__Aim of the task__.
Transcribe word for word the lines running from the one that contains "Given: Focus the domain input field" through the end of the items, both included. Leave the pictures out.

(Screen-element location items)
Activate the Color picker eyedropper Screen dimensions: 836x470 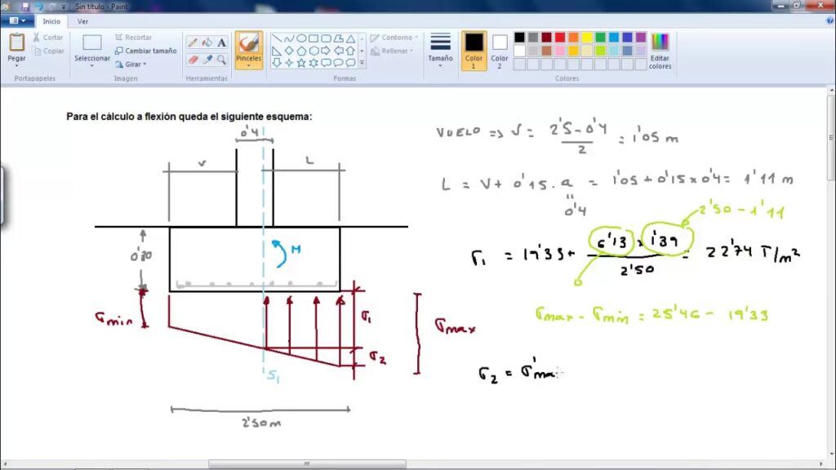coord(207,60)
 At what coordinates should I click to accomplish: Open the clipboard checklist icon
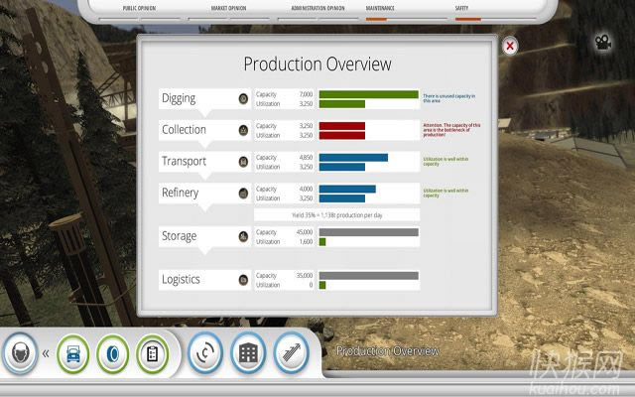click(153, 353)
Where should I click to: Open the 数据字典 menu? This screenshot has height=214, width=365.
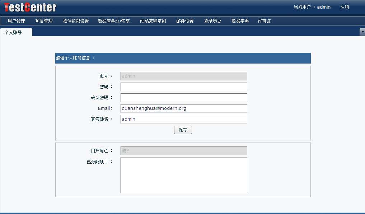click(240, 21)
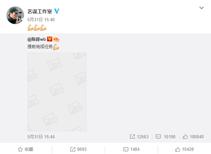Open the @陈婷wb user link

pos(37,39)
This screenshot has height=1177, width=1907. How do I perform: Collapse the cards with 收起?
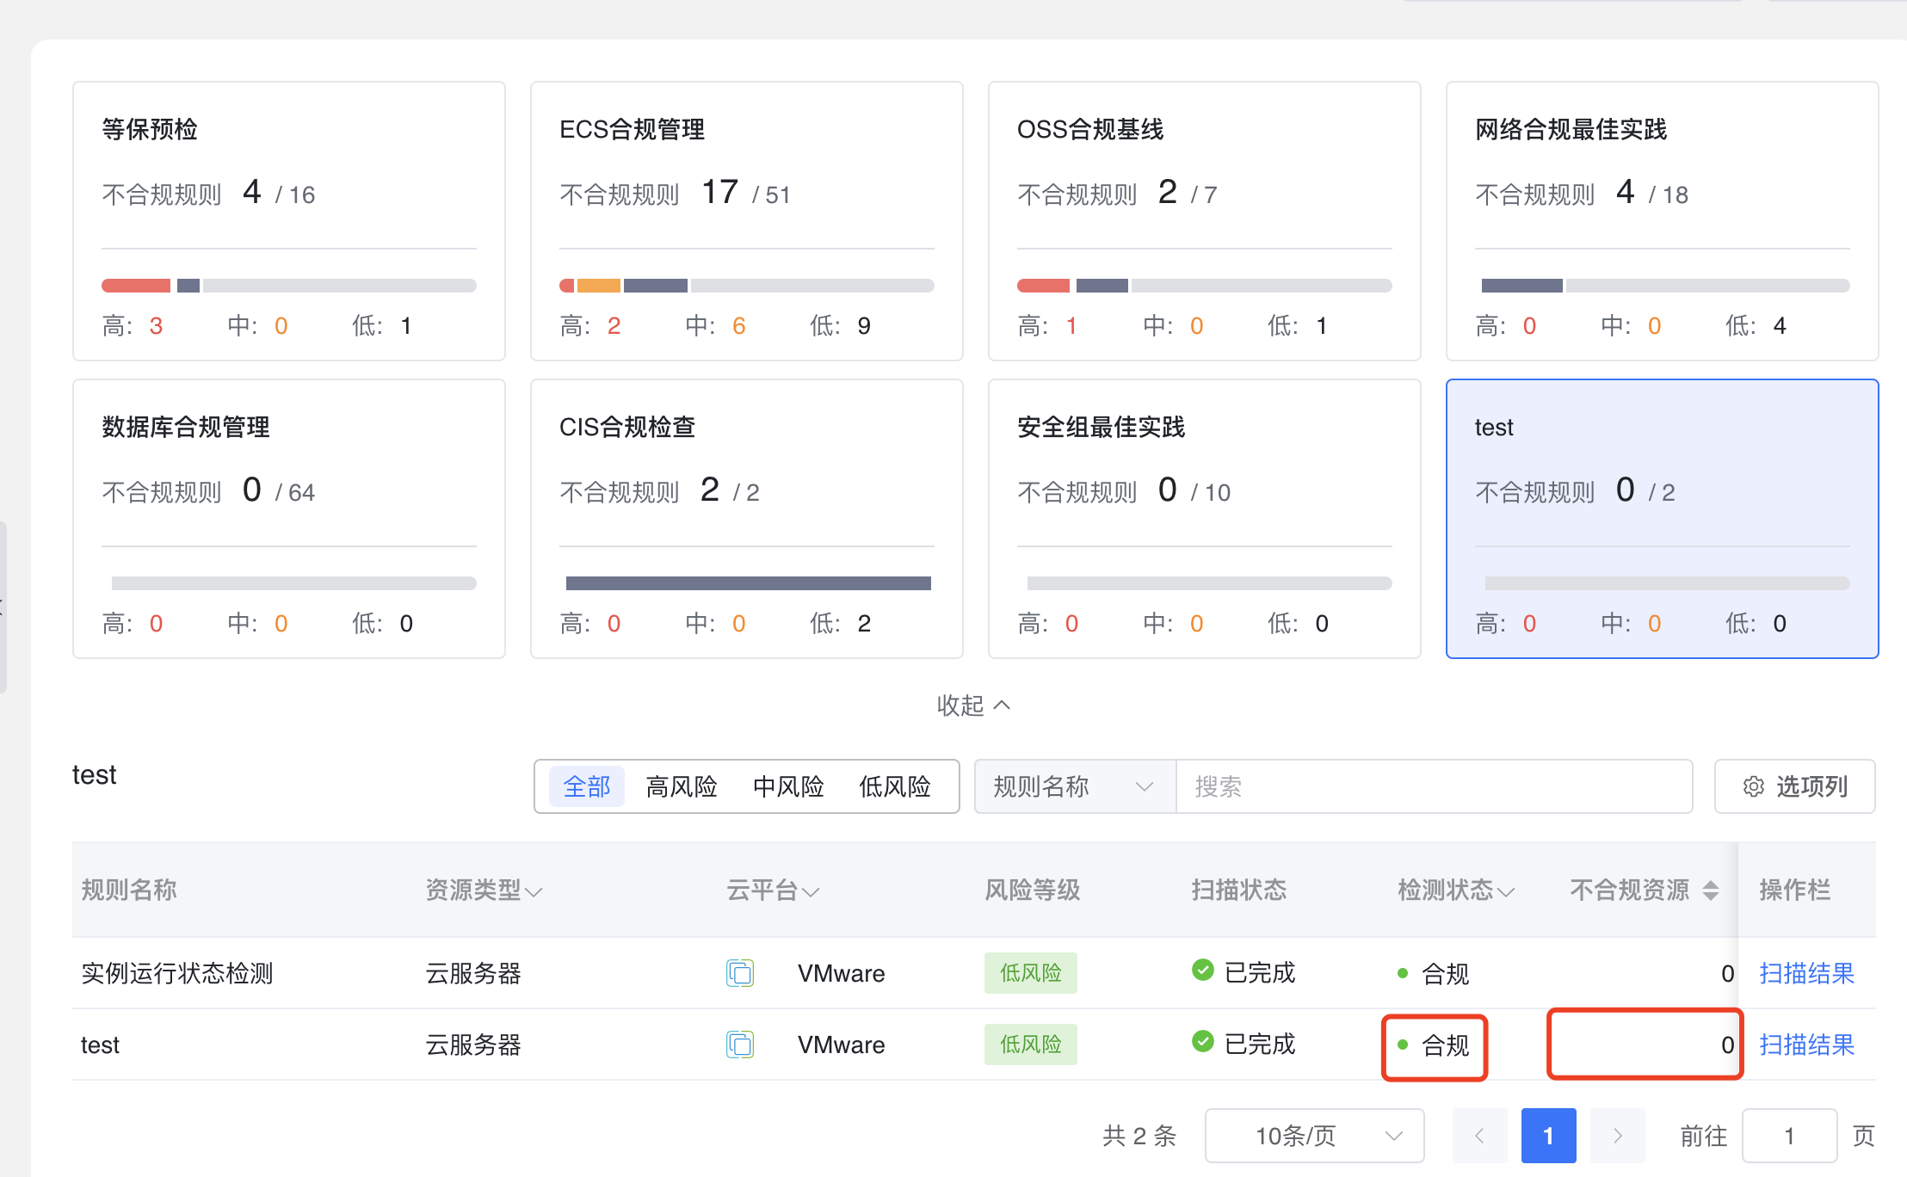(x=973, y=706)
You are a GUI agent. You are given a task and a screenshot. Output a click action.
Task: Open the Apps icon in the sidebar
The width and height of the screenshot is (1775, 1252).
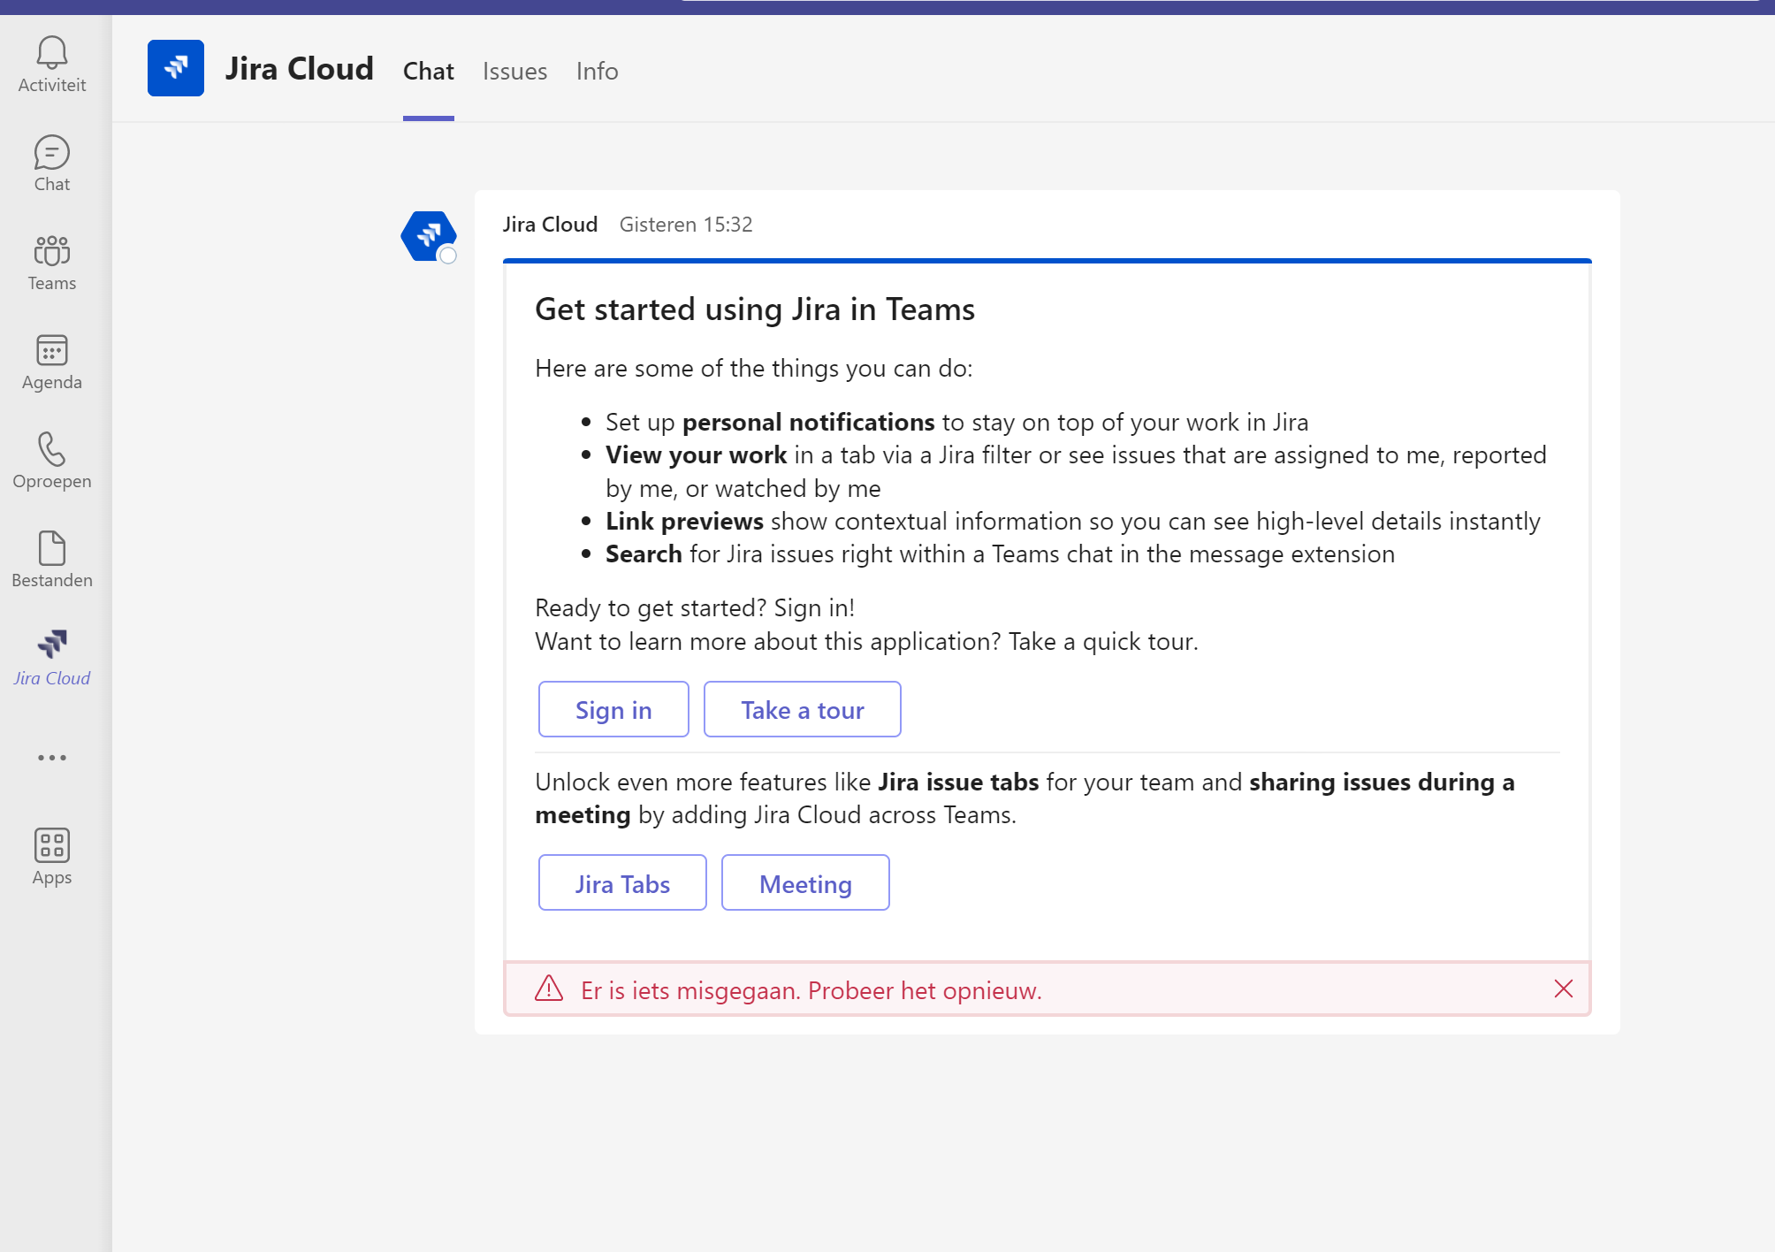tap(51, 853)
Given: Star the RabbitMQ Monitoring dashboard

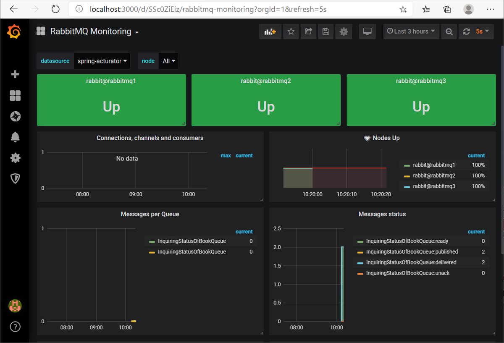Looking at the screenshot, I should [x=291, y=31].
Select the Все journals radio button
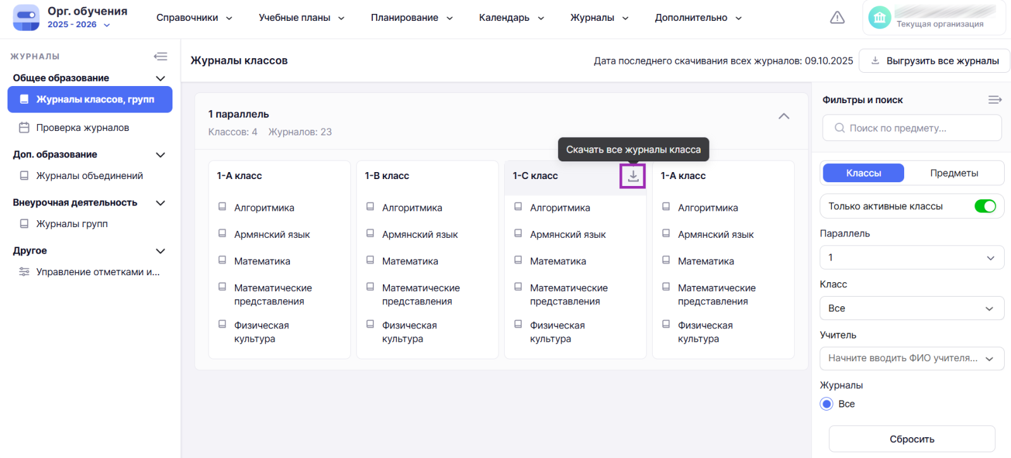 coord(826,404)
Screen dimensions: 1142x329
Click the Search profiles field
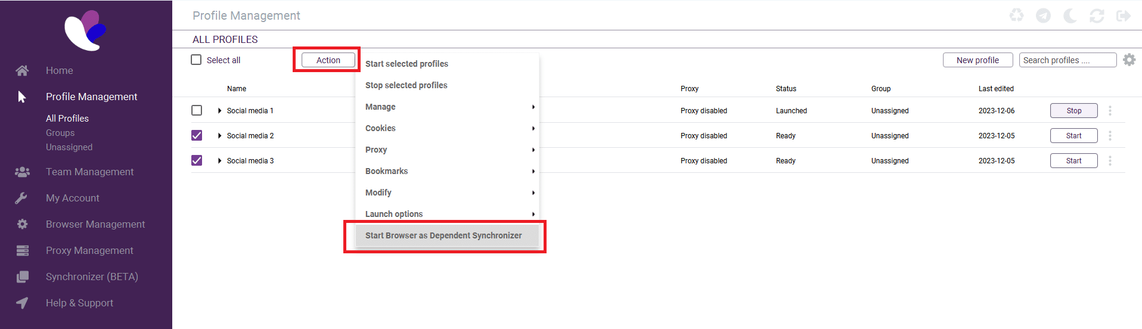(x=1067, y=60)
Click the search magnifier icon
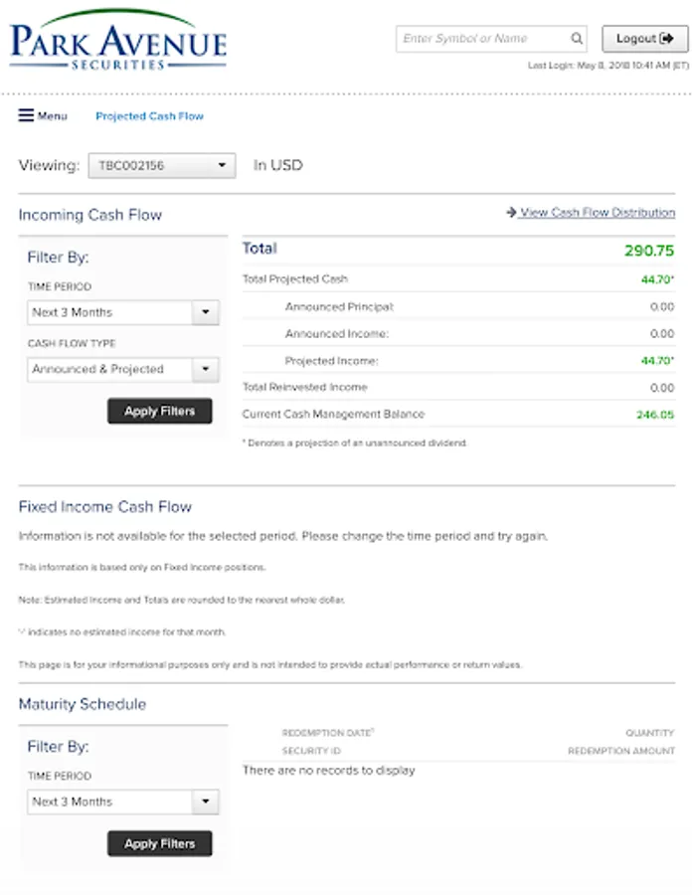 coord(577,39)
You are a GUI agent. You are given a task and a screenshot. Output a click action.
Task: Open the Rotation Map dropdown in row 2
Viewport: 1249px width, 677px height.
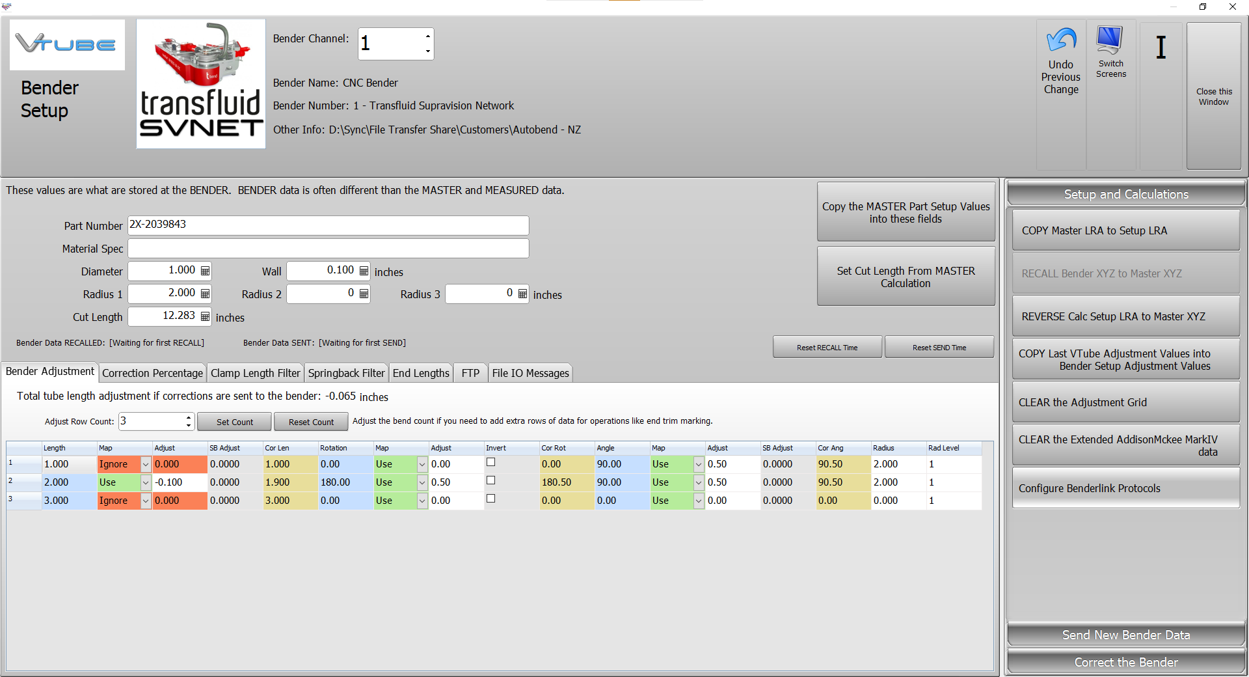coord(422,483)
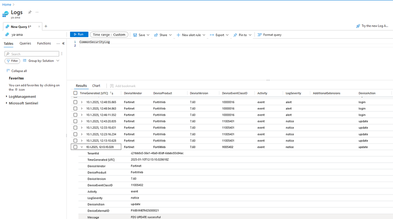
Task: Go to Home breadcrumb link
Action: coord(7,5)
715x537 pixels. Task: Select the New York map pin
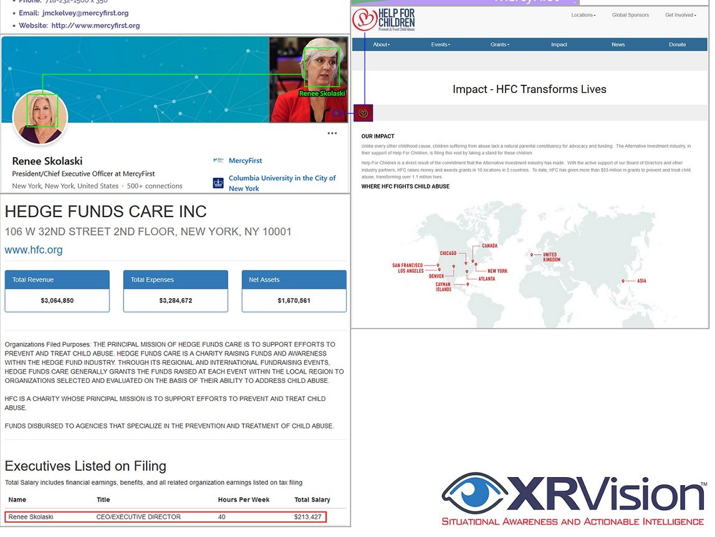(x=476, y=264)
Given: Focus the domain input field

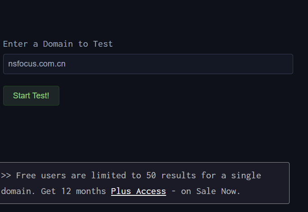Looking at the screenshot, I should point(148,64).
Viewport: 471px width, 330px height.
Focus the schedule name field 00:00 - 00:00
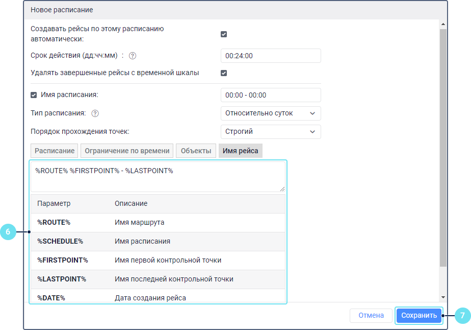(x=271, y=95)
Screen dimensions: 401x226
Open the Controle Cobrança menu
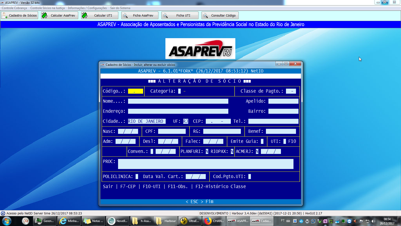pos(14,8)
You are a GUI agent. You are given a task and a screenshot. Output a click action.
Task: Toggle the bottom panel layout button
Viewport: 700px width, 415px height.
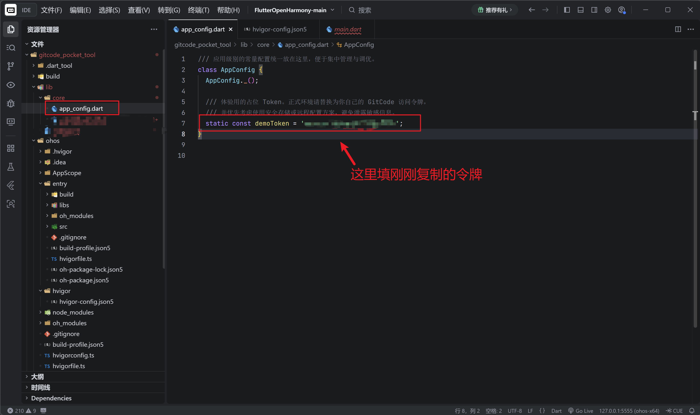tap(581, 10)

__Correct output__.
Given: Focus the domain input field

Looking at the screenshot, I should point(148,64).
Viewport: 471px width, 330px height.
Focus the schedule name field 00:00 - 00:00
(x=271, y=95)
Screen dimensions: 401x226
Open the Controle Cobrança menu
pos(14,8)
You are a GUI agent. You are given a task and a screenshot. Output a click action.
Task: Toggle the bottom panel layout button
Viewport: 700px width, 415px height.
tap(581, 10)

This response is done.